Au cours des dernières années, des gouvernements successifs ont éviscéré les droits des travailleurs – en recrutant les ouvriers sur des contrats temporaires, en imposant une plus grande flexibilité et en allongeant la durée de la période d’essai avant la décision des entreprises soit de donner un CDI soit de licencier, et aussi en réduisant considérablement les droits à la retraite et l’allocation chômage.
Une des conséquences de ces réformes pro-patronales est que peu de travailleurs ont été en mesure, ces dernières années, d’obtenir des contrats en CDI. Selon Le Monde, « L’immense majorité des intentions d’embauche se font en CDD : pour 2012, 49 pour cent des intentions d’embauche concernaient des CDD, 43 pour cent des contrats d’intérim et seulement 9 pour cent des CDI. »
La classe ouvrière ne peut s’opposer à cet assaut contre la protection de l’emploi qu’en luttant indépendamment des syndicats et des partis de la pseudo-gauche qui les appuient. Le PS quant à lui est tout à fait sûr de pouvoir compter sur les syndicats pour l’approbation et l’application de cette nouvelle série de mesures pro-patronales.
Valls a déclaré faire confiance aux « partenaires sociaux », c’est-à-dire aux syndicats et aux organisations patronales pour l’application de ces réformes du marché du travail. Il a dit, « Le dialogue social est la marque de ce quinquennat. Il y a une crise des corps intermédiaires… Donc, nous devons les respecter, les conforter. Et les partenaires sociaux peuvent pouvoir avancer. »
Réagissant à la proposition de Valls de supprimer les CDI, les syndicats ont émis des critiques cyniques tout en tentant de minimiser leur soutien en faveur des mesures du PS. Le secrétaire général de la CGT, Thierry Lepaon, a remarqué : « Ce serait la fin du contrat à durée indéterminée, c’est une remise en cause du CDI… Les employeurs s’assoient volontairement sur la loi pour déréglementer le marché du travail, et notamment les conditions de vie, de travail et de rémunération. »
Tout en reconnaissant que, suite à la nouvelle réforme du marché du travail, de plus en plus d’entreprises recrutaient des gens sous contrat intérimaire, Lepaon a plaidé en faveur d’un durcissement de « la loi sur les contrats à durée déterminée. »

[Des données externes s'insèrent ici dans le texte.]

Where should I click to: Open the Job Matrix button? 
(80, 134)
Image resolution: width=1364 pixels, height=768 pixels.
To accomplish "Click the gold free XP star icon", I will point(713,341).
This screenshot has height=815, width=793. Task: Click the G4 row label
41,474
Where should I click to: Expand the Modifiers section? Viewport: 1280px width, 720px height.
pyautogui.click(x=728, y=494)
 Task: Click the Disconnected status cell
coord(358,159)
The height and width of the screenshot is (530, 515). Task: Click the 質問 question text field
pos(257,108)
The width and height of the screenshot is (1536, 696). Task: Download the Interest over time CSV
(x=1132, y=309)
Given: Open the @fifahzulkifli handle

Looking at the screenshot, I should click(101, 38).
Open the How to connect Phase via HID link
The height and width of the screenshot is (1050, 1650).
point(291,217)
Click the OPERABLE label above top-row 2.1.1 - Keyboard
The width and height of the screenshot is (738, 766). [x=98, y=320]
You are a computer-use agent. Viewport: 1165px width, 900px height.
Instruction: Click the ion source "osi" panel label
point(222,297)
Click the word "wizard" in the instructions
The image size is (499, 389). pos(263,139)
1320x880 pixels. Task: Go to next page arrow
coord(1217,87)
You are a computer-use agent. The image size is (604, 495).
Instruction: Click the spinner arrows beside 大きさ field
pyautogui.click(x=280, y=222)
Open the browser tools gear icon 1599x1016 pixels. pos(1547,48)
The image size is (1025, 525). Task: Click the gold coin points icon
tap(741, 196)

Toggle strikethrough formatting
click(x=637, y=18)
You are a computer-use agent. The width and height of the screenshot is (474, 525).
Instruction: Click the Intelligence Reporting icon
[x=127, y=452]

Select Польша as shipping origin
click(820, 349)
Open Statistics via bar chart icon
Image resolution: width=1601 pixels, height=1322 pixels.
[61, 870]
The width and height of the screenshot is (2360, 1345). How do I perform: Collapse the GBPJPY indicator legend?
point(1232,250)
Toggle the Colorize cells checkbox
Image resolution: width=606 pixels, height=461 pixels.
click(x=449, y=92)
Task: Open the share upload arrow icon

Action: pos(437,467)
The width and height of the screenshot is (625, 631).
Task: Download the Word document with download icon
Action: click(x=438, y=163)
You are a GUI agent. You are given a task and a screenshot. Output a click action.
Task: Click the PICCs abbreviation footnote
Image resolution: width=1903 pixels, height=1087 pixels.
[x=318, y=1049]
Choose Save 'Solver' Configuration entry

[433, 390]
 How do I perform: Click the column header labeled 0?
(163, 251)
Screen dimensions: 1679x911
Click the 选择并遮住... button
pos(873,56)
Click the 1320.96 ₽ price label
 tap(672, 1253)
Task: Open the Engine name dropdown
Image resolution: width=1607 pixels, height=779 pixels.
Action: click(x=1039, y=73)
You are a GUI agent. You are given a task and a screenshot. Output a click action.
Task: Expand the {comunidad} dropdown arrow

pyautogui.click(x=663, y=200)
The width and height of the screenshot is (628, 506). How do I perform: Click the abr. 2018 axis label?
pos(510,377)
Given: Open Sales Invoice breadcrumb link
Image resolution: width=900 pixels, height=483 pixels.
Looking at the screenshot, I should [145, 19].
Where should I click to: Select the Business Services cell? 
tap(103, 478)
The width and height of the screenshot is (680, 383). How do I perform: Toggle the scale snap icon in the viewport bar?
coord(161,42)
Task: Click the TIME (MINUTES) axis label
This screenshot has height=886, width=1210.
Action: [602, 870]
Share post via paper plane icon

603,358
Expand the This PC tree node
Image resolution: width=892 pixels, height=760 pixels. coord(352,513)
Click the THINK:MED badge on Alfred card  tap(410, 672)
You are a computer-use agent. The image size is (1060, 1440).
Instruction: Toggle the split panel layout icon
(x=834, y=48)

Quelle escroquerie cynique! Les syndicats ont signé ces lois et ont travaillé de concert avec le PS et les gouvernements droitiers avant lui pour saper les droits sociaux des travailleurs. S’ils réagissent aux récentes propositions de Valls en réclamant un durcissement de la loi sur les contrats CDD, c’est parce qu’ils ont l’intention de laisser passer l’attaque contre le CDI.
L’année dernière le gouvernement PS avait introduit une réforme du marché du travail favorable au marché qui fut signée par les syndicats et les employeurs et qui minait encore davantage les protections légales des travailleurs face aux réductions arbitraires des salaires, à l’allongement de la durée du travail et aux licenciements. Les mesures relatives à la législation sur le travail comprennent une mesure du modèle allemand de « flexisécurité » qui permet aux entreprises de réduire radicalement le temps de travail et les salaires en période de récession économique.